What the task requires | The records below are to be repeated in full, exactly as they are.

[Collected data]
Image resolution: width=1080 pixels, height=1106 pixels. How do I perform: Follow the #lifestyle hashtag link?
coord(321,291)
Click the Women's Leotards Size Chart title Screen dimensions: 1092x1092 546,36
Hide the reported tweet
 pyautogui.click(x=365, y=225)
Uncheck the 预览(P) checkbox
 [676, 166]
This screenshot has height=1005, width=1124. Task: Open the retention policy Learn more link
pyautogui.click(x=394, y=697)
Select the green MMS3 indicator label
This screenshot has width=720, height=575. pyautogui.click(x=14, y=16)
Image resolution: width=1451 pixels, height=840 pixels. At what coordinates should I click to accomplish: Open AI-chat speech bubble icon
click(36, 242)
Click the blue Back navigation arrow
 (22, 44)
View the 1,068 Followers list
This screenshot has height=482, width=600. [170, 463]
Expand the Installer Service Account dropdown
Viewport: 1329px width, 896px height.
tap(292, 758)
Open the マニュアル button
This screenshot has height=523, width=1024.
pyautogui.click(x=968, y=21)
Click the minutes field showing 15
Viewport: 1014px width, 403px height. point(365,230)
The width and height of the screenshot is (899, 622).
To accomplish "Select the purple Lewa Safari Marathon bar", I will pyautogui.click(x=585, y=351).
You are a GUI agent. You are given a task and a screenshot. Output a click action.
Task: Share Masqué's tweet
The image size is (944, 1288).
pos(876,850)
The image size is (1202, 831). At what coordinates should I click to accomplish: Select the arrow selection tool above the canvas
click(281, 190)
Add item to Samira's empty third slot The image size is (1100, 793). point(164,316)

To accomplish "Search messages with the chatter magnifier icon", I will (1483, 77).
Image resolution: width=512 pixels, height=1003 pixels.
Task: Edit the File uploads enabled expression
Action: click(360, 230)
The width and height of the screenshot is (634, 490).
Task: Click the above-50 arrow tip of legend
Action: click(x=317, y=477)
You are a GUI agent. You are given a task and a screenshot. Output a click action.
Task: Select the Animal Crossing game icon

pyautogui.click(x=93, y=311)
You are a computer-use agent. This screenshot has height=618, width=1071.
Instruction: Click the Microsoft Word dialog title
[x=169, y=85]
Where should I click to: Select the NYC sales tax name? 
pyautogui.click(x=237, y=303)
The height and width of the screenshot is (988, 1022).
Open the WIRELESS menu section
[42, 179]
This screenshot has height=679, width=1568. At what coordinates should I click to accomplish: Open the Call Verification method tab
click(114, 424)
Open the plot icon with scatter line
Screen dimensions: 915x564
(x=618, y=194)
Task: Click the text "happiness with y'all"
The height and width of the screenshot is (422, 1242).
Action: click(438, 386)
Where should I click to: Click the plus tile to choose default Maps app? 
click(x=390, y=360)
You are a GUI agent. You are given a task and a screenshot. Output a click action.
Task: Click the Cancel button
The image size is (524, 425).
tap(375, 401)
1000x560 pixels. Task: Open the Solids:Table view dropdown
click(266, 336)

Written response |
Image resolution: width=1080 pixels, height=1106 pixels. How do I perform: Follow the #lifestyle hashtag link?
coord(321,291)
Click the Women's Leotards Size Chart title Screen dimensions: 1092x1092 546,36
Hide the reported tweet
 pyautogui.click(x=365, y=225)
Uncheck the 预览(P) checkbox
 [676, 166]
This screenshot has height=1005, width=1124. Task: Open the retention policy Learn more link
pyautogui.click(x=394, y=697)
Select the green MMS3 indicator label
This screenshot has width=720, height=575. pyautogui.click(x=14, y=16)
Image resolution: width=1451 pixels, height=840 pixels. At what coordinates should I click to accomplish: Open AI-chat speech bubble icon
click(36, 242)
Click the blue Back navigation arrow
 (22, 44)
View the 1,068 Followers list
This screenshot has height=482, width=600. [170, 463]
Expand the Installer Service Account dropdown
Viewport: 1329px width, 896px height.
tap(292, 758)
Open the マニュアル button
This screenshot has height=523, width=1024.
pyautogui.click(x=968, y=21)
Click the minutes field showing 15
Viewport: 1014px width, 403px height. point(365,230)
The width and height of the screenshot is (899, 622).
To accomplish "Select the purple Lewa Safari Marathon bar", I will pyautogui.click(x=585, y=351).
You are a GUI agent. You are given a task and a screenshot. Output a click action.
Task: Share Masqué's tweet
The image size is (944, 1288).
pos(876,850)
The image size is (1202, 831). At what coordinates should I click to accomplish: Select the arrow selection tool above the canvas
click(281, 190)
Add item to Samira's empty third slot The image size is (1100, 793). point(164,316)

To accomplish "Search messages with the chatter magnifier icon", I will (1483, 77).
Image resolution: width=512 pixels, height=1003 pixels.
Task: Edit the File uploads enabled expression
Action: click(360, 230)
The width and height of the screenshot is (634, 490).
Task: Click the above-50 arrow tip of legend
Action: click(x=317, y=477)
You are a GUI agent. You are given a task and a screenshot. Output a click action.
Task: Select the Animal Crossing game icon

pyautogui.click(x=93, y=311)
You are a computer-use agent. This screenshot has height=618, width=1071.
Instruction: Click the Microsoft Word dialog title
[x=169, y=85]
Where should I click to: Select the NYC sales tax name? 
pyautogui.click(x=237, y=303)
The height and width of the screenshot is (988, 1022).
Open the WIRELESS menu section
[42, 179]
This screenshot has height=679, width=1568. At what coordinates should I click to accomplish: Open the Call Verification method tab
click(114, 424)
Open the plot icon with scatter line
Screen dimensions: 915x564
(x=618, y=194)
Task: Click the text "happiness with y'all"
The height and width of the screenshot is (422, 1242).
Action: click(438, 386)
Where should I click to: Click the plus tile to choose default Maps app? 
click(x=390, y=360)
You are a GUI agent. You are given a task and a screenshot. Output a click action.
Task: Click the Cancel button
The image size is (524, 425).
tap(375, 401)
1000x560 pixels. Task: Open the Solids:Table view dropdown
click(266, 336)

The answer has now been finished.